====== Provided data

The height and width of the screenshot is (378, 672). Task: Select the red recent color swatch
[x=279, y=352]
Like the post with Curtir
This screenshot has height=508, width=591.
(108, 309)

============

• _Problem_:
Reproduce the entries exactly, each one as given.

• _Answer to this task_:
The height and width of the screenshot is (378, 672). Task: Select the red recent color swatch
[x=279, y=352]
Like the post with Curtir
This screenshot has height=508, width=591.
(108, 309)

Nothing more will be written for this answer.